Throughout Swayne's governorship, his administration was attacked in Legislative Council and in the pages of the Clarion by the Creole establishment, of whom a few were white but most were mixed race.
Swayne was accused of being autocratic, as was his successor William Collet.
One of the targets of criticism was construction of the railway and subsequent sale of the Middlesex banana plantation to United Fruit.
In his correspondence with the Colonial Office, Swayne recommended extremely favorable terms to United Fruit so they would accept the offer rather than expanding in Guatemala.
Later, the hostility of the elite towards United Fruit was reversed. An editorial in the Clarion in 1914 said of a steamship subsidy requested by United Fruit that it was "well within our means ... and by no means excessive".

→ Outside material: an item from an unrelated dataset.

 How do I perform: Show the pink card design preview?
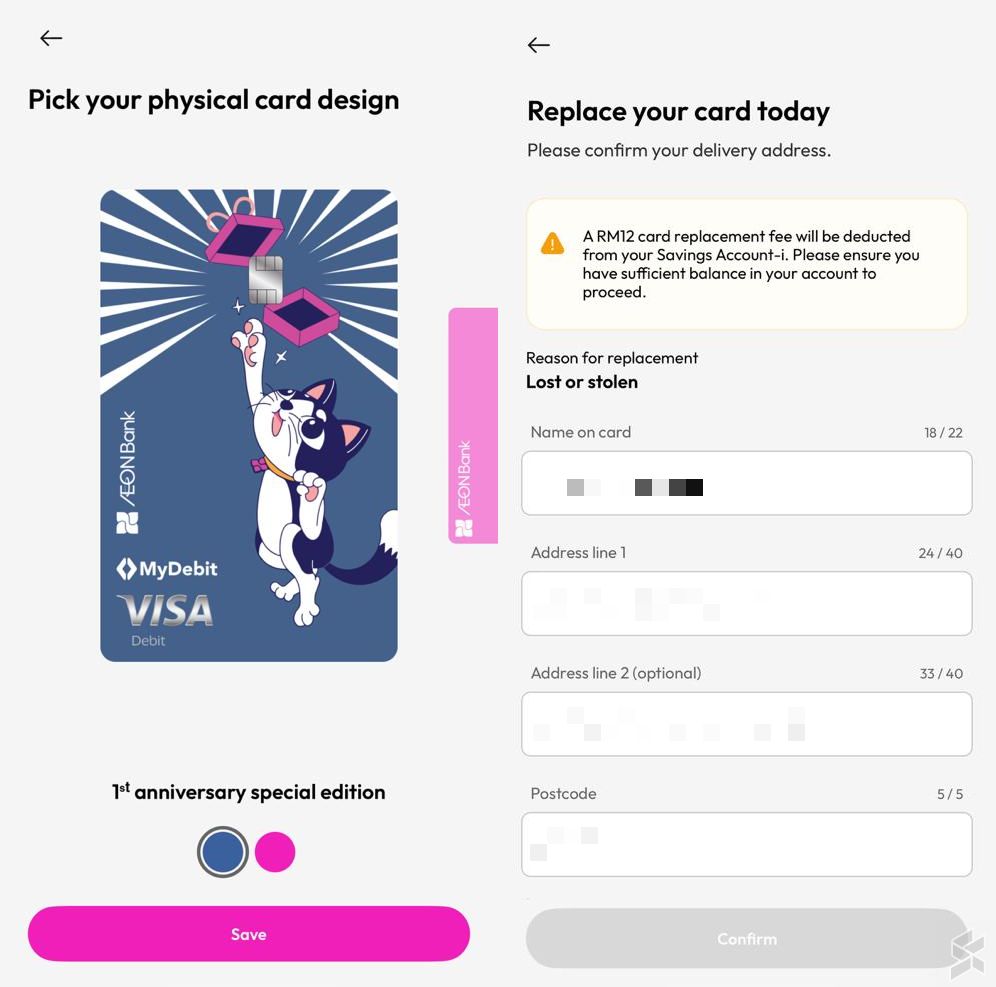tap(473, 425)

In 1917 Swayne said: "We have to remember that the people of British Honduras have always been the freest people on earth. They originally had a public assembly which elected its own magistrates, and these magistrates carried out the laws which the public assembly, that is, the whole people, chose to adopt."
He also said:
The mahogany cutters... used to sell themselves into a sort of slavery by receiving advances from their employers at the beginning of the season, which advances they spent most liberally in the town.. leaving their families to starve.
This may be a somewhat exaggerated description.
He added: "It is a pity, I think, having regard to the comfortable competency secured out of the Colony by successful merchants, that practically none have elected to remain in the country on retirement."

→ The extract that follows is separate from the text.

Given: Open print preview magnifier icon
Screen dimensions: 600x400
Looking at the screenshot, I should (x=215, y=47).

== Later career and legacy ==

During the First World War Swayne's roles included Assistant Inspector of Recruiting.
He retired in 1919 as a brigadier general and died in Bristol on 9 September 1929. He was buried in the cemetery of the St Thomas à Becket Church, Pucklechurch, South Gloucestershire.

The tree genus Givota, which has light but very strong wood, was found in Northeast Africa, including the British Somaliland protectorate.
Swayne suggested that it might be useful in airplane construction, an idea that was being explored at the outbreak of World War I.
Swayne's elder brother, Colonel H. G. C. Swayne, was one of the first British officers to travel in British Somaliland, and later wrote a book titled Seventeen Trips to Somaliland. In 1933 he donated eighty eight objects to the British Museum, including jewellery and weapons of Somali origin, that he and Swayne had collected.